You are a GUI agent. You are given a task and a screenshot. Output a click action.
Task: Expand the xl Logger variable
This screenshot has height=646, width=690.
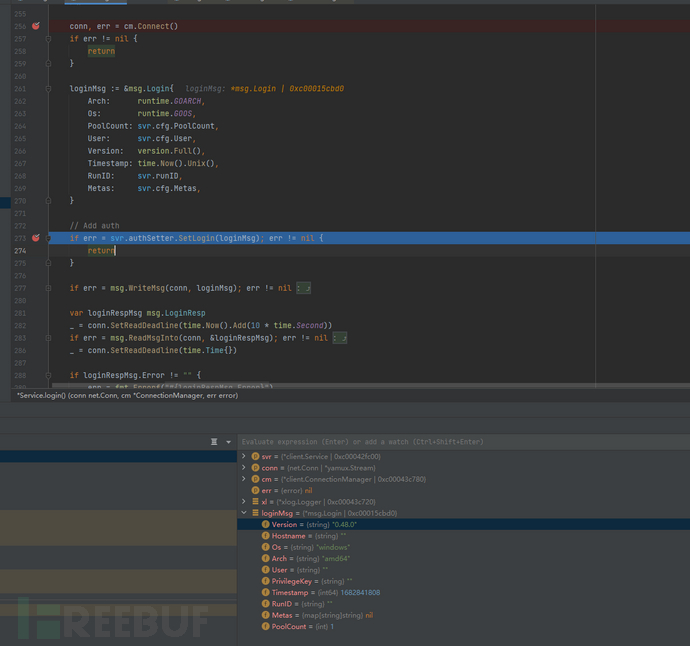click(244, 502)
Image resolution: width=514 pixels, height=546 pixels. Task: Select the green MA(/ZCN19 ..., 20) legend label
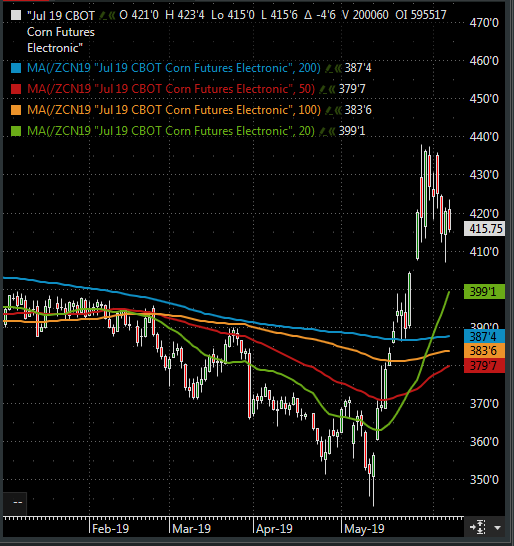click(171, 131)
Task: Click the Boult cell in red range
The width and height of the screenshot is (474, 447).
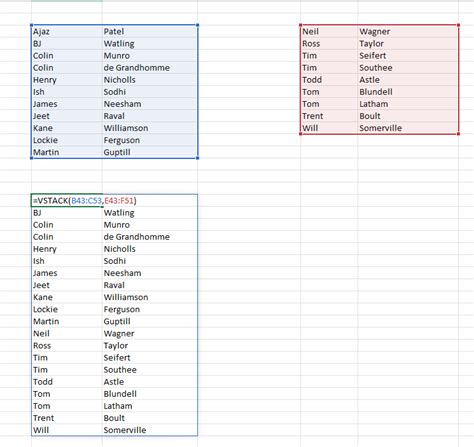Action: [x=408, y=116]
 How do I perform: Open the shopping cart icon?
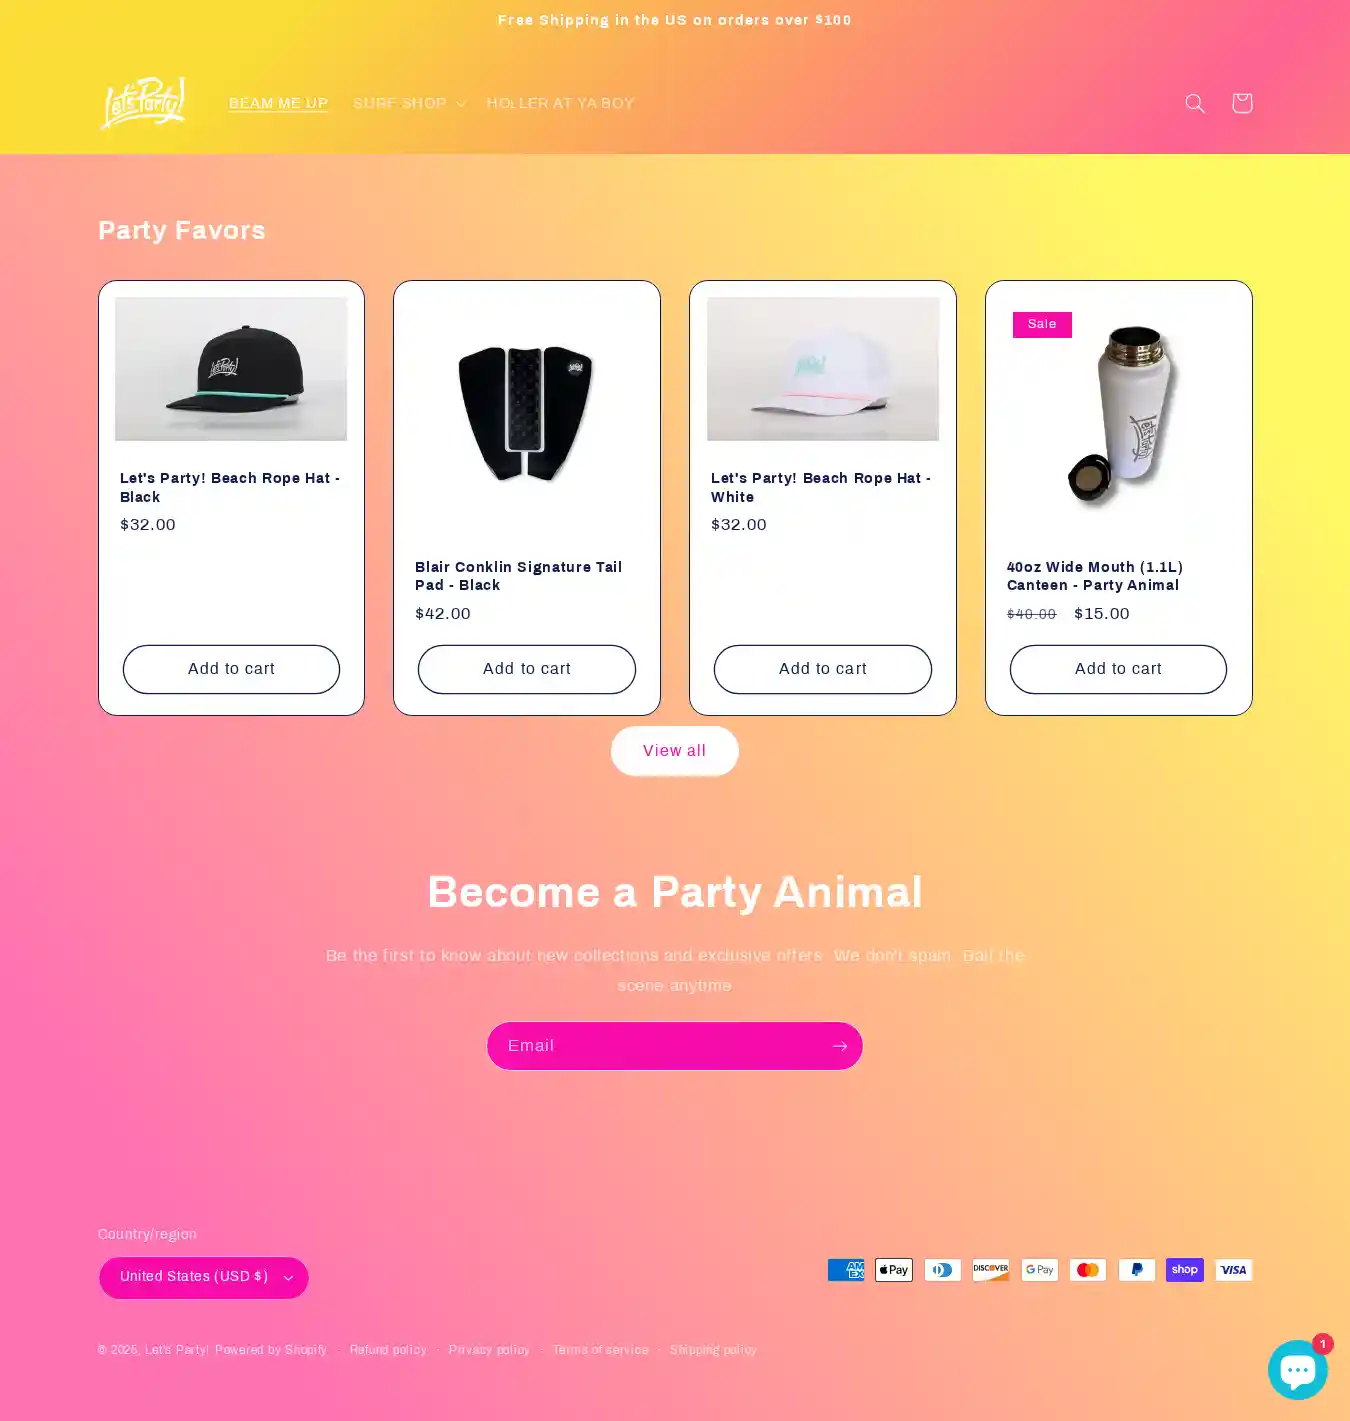tap(1242, 103)
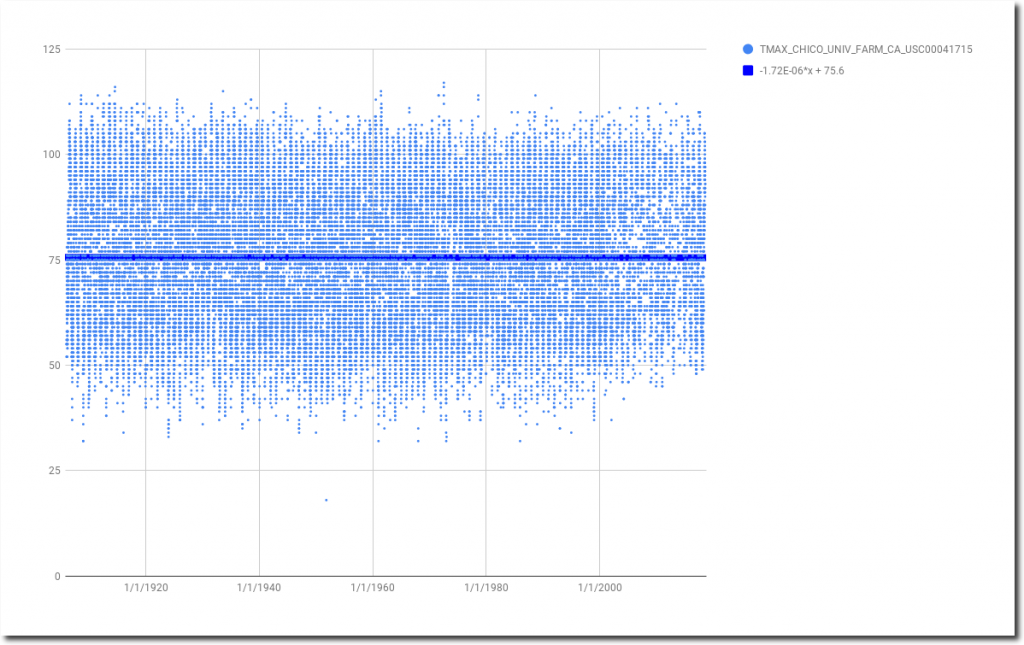Click the 25 y-axis label

pyautogui.click(x=53, y=470)
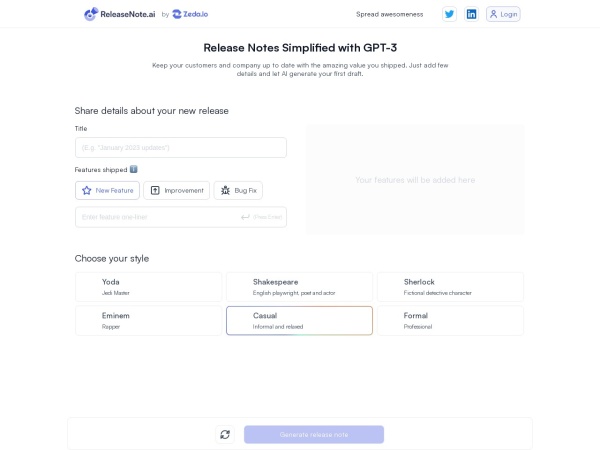Click the refresh icon beside Generate button
600x450 pixels.
(x=225, y=434)
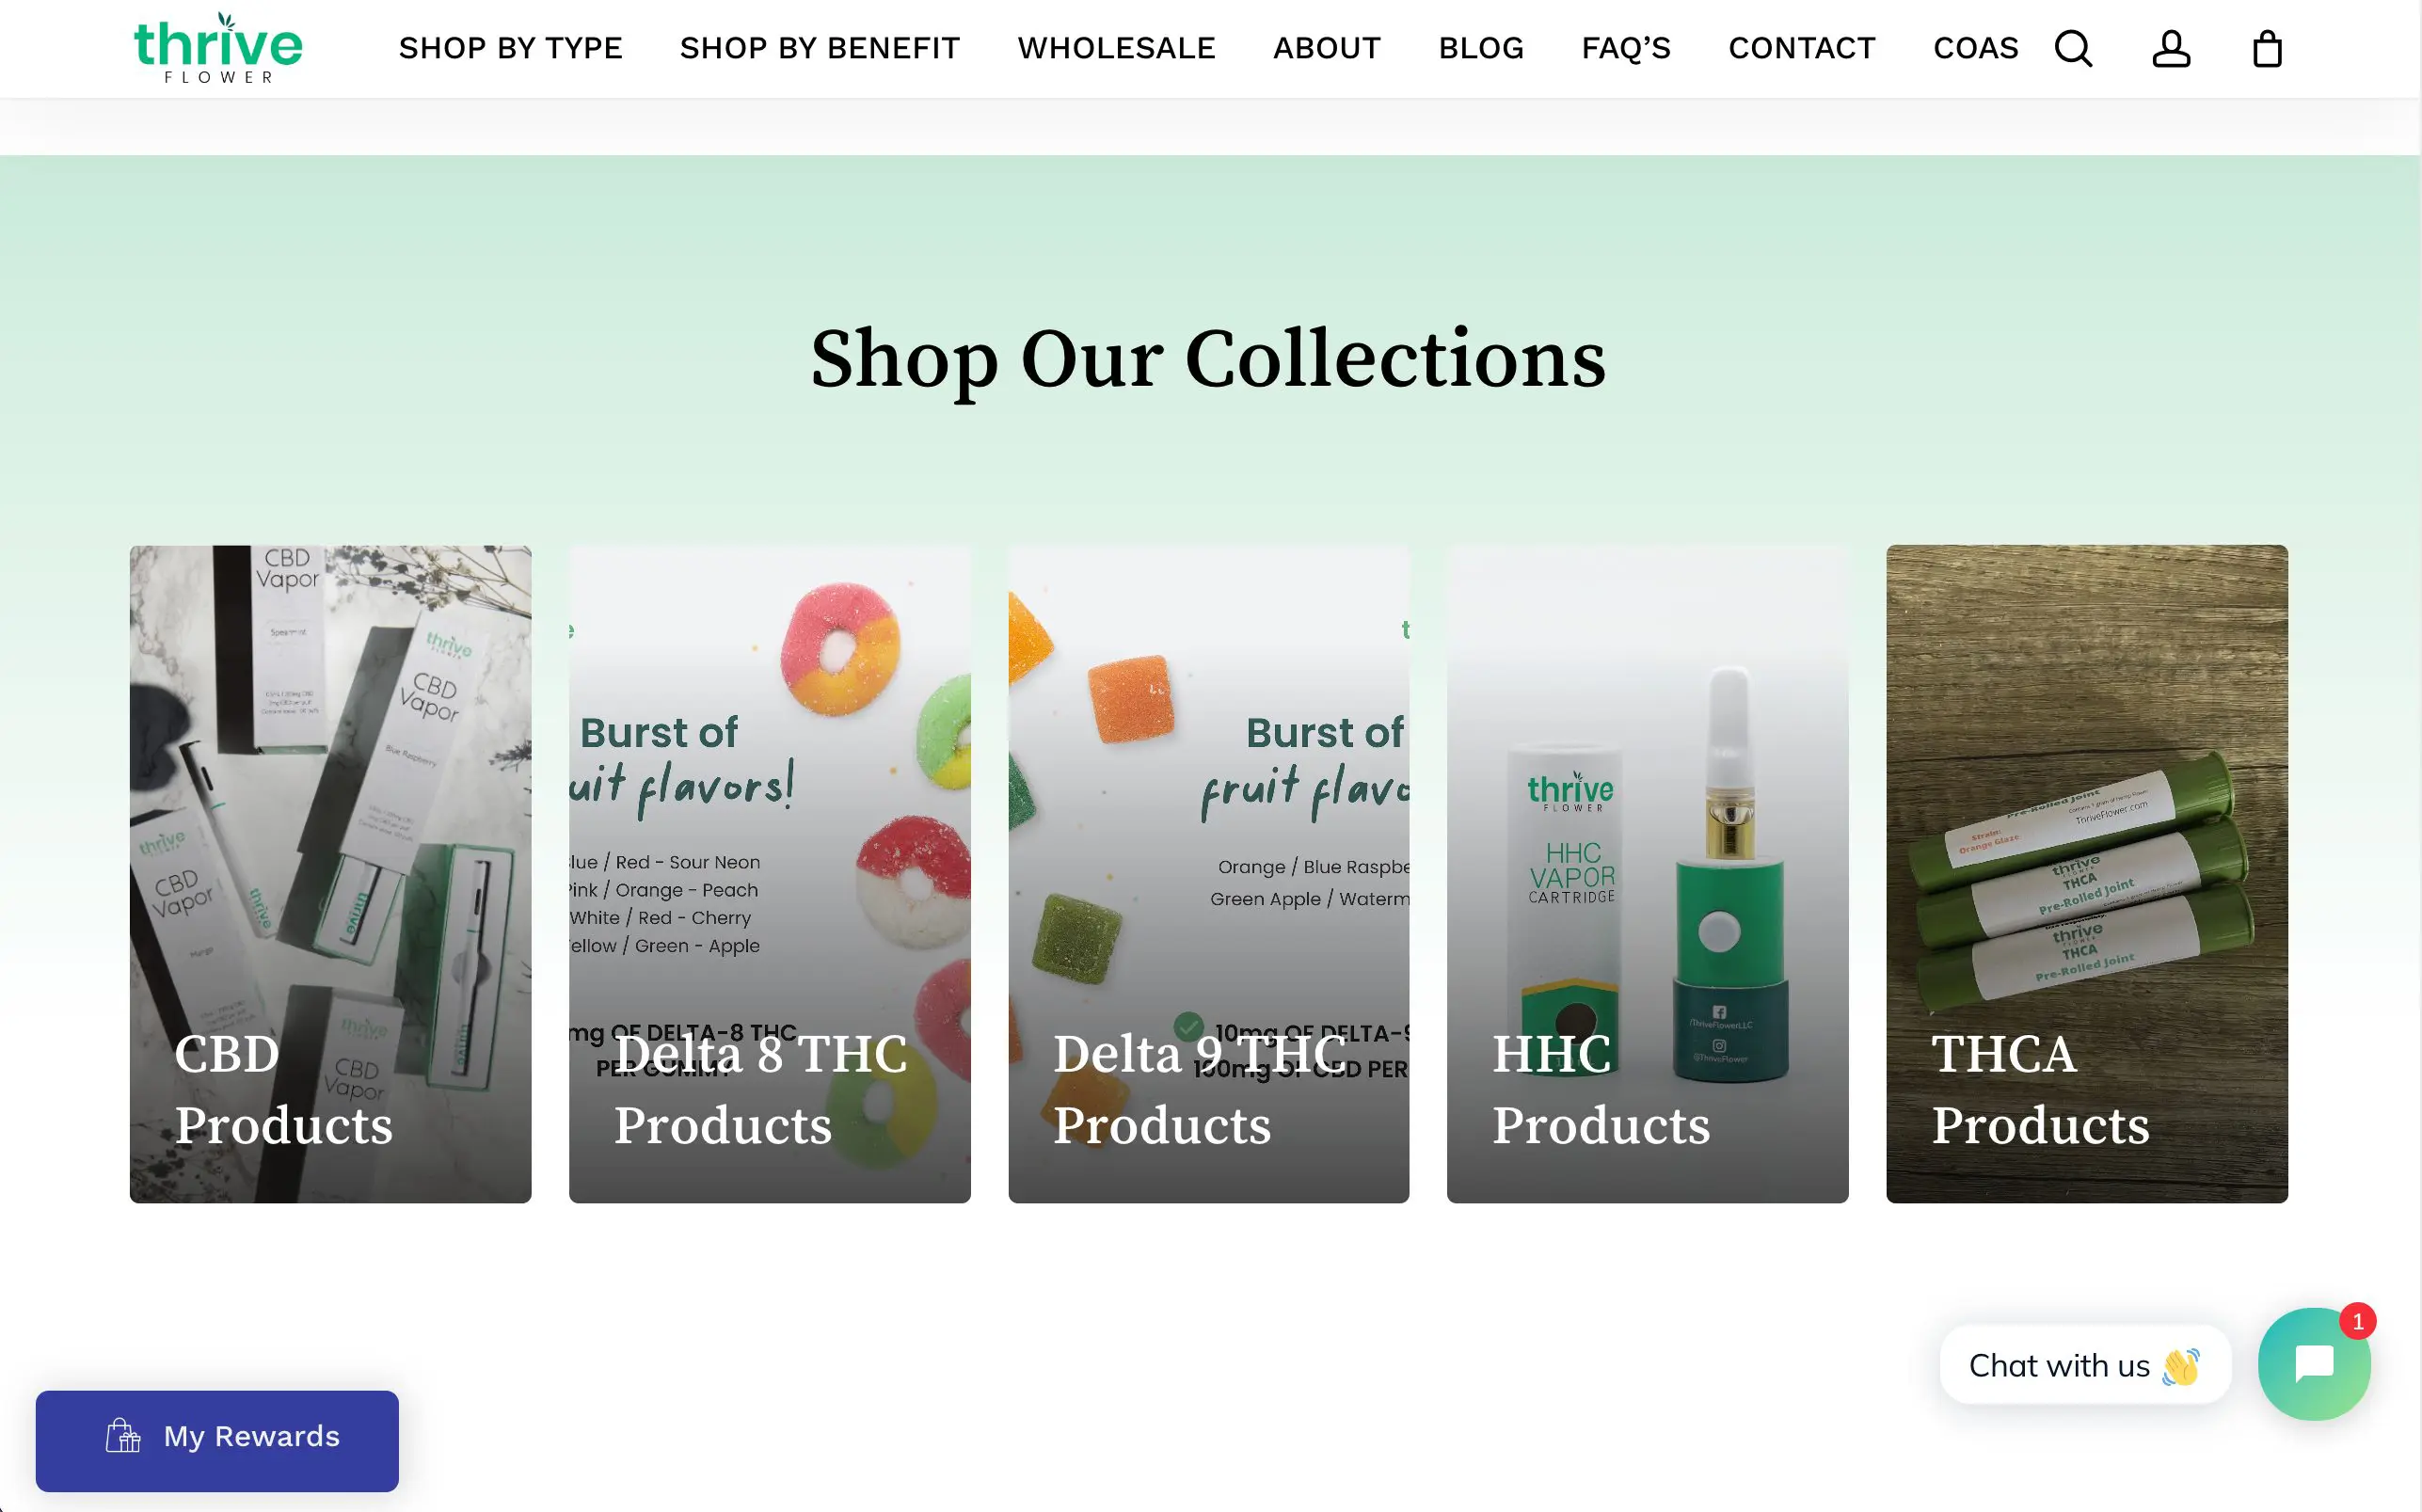Image resolution: width=2422 pixels, height=1512 pixels.
Task: Expand the SHOP BY TYPE menu
Action: point(511,48)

- _WHAT TO DO_
Copy the records above exactly. The pictures are not part of the copy.

- _REPLY TO THE EXERCISE_
You are a GUI agent. You are given a task and a screenshot. Output a click action.
Task: Expand the xl Logger variable
This screenshot has height=646, width=690.
click(244, 502)
Image resolution: width=514 pixels, height=546 pixels. Task: Select the green MA(/ZCN19 ..., 20) legend label
click(171, 131)
Task: Click the Boult cell in red range
The width and height of the screenshot is (474, 447).
Action: [x=408, y=116]
 How do I perform: Open the shopping cart icon?
tap(1242, 103)
Click the 25 y-axis label

pyautogui.click(x=53, y=470)
Click the refresh icon beside Generate button
600x450 pixels.
(x=225, y=434)
Image resolution: width=2422 pixels, height=1512 pixels.
Task: Expand the SHOP BY TYPE menu
Action: point(511,48)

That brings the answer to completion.